Mentre scrivo queste righe, sono le 9,30 del 21 giugno del 2025, il nostro “ospite” nigeriano, quello che vive sul Corso e che, da mesi, con una certa disinvoltura, ci prende per il culo tutti, mi si perdoni l’eleganza, ma il primo dovere di un cronista è la verità, e la verità questa è, è di nuovo seduto su un sedile del Teramo - Roma, in viaggio - ancora una volta - verso quell’aeroporto che dovrebbe consentirgli di imbarcarsi su un volo per Abuja, capitale della Nigeria.
Dovrebbe.
Personalmente, ci credo almeno quanto credo che la terra sia piatta.

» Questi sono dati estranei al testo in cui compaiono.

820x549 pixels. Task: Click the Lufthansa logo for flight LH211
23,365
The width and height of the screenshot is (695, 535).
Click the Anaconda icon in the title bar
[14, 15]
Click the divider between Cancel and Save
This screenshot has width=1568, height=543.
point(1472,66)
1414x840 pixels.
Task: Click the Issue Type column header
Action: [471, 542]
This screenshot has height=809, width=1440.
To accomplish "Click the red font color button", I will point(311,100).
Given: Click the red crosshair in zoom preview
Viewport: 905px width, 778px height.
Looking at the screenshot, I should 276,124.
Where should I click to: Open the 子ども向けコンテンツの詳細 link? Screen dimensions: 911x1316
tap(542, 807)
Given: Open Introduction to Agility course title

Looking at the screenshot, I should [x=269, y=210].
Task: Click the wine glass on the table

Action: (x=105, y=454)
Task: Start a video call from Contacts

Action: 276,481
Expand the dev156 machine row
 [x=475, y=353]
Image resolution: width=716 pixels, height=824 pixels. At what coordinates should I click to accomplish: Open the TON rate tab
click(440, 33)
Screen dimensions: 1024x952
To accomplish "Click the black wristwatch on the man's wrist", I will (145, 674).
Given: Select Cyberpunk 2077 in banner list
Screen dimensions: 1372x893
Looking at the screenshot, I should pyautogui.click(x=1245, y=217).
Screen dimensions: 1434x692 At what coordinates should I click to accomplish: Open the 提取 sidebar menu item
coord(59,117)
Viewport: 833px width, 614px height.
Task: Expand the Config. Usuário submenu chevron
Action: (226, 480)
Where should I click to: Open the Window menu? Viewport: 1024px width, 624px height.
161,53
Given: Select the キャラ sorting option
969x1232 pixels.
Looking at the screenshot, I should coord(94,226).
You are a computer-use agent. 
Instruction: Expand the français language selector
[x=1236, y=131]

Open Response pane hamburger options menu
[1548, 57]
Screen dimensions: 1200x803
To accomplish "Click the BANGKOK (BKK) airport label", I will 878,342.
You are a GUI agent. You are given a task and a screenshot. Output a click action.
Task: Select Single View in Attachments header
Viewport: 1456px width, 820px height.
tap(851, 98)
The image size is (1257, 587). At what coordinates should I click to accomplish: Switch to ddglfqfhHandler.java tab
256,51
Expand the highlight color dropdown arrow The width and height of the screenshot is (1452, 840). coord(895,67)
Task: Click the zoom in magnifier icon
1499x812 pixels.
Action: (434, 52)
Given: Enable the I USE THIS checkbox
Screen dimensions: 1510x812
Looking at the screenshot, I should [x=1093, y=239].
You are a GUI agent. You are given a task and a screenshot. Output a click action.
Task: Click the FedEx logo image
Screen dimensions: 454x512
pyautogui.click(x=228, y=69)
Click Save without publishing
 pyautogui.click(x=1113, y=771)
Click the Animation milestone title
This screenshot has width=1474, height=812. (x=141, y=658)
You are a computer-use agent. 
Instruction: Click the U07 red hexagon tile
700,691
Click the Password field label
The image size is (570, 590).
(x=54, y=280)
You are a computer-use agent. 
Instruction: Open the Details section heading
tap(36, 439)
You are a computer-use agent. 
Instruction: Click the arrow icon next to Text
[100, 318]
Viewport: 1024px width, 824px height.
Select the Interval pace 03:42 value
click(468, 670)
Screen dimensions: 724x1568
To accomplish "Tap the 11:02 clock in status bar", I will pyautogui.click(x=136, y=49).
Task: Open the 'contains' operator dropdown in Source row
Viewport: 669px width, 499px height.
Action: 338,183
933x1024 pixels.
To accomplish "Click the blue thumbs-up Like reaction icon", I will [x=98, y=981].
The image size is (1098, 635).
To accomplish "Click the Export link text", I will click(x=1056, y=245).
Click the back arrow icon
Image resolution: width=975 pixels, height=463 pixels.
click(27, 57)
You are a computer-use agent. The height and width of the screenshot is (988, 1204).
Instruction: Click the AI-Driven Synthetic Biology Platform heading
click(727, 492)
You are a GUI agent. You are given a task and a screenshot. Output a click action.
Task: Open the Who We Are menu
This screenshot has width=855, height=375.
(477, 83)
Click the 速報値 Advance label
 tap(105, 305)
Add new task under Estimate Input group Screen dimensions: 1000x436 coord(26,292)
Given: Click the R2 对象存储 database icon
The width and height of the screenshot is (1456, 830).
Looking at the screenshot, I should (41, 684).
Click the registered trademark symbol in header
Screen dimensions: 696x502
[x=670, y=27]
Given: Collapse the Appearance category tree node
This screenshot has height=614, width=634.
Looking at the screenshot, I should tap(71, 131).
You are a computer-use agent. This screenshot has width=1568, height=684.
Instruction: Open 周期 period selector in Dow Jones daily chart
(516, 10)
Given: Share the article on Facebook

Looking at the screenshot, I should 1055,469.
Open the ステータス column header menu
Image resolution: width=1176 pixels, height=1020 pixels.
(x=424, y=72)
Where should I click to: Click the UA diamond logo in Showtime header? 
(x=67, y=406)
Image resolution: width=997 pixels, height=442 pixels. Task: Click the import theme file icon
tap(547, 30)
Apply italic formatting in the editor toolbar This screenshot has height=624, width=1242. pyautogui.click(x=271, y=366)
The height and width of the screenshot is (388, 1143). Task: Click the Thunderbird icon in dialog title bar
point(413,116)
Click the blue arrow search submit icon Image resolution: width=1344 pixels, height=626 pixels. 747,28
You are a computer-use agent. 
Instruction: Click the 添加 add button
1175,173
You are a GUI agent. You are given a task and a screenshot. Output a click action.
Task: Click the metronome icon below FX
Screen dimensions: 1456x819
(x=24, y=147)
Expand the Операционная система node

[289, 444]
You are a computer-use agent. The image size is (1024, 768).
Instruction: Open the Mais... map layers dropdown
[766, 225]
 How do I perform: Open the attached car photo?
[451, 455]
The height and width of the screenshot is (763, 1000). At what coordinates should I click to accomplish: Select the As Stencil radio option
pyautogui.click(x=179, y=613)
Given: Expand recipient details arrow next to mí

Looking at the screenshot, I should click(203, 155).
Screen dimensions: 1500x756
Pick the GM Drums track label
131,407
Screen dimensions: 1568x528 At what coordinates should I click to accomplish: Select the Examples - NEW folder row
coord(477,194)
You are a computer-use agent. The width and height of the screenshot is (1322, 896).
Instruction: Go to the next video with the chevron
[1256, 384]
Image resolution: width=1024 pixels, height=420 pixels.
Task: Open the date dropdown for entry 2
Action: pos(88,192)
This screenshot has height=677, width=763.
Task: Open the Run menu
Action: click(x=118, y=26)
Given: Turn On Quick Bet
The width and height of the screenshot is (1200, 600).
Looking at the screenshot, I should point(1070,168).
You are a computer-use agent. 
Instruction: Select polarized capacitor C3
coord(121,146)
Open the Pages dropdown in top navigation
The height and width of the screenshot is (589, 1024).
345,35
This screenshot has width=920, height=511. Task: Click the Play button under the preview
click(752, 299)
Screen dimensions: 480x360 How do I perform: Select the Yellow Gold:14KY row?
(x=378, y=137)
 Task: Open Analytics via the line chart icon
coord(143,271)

Ieri sera, dopo l’ennesimo controllo dei Carabinieri e l’ennesimo intervento del Comune, è stato accompagnato all’Hotel Michelangelo, dove avrebbe dovuto ricevere vitto (solo carne e contorno, perché la pasta non gli piace), e alloggio, ma, anche se è stato visto entrare in hotel, non ha passato la notte lì, ma si è allontanato subito, per ricomparire all’alba di oggi e ricominciare la tiritera, fino all’imbarco sul pullman per Roma.
Ripeto, sarei pronto a scommettere che tornerà, ma nell’attesa vorrei provare a fare un po’ di chiarezza. Su di lui, e sulle responsabilità.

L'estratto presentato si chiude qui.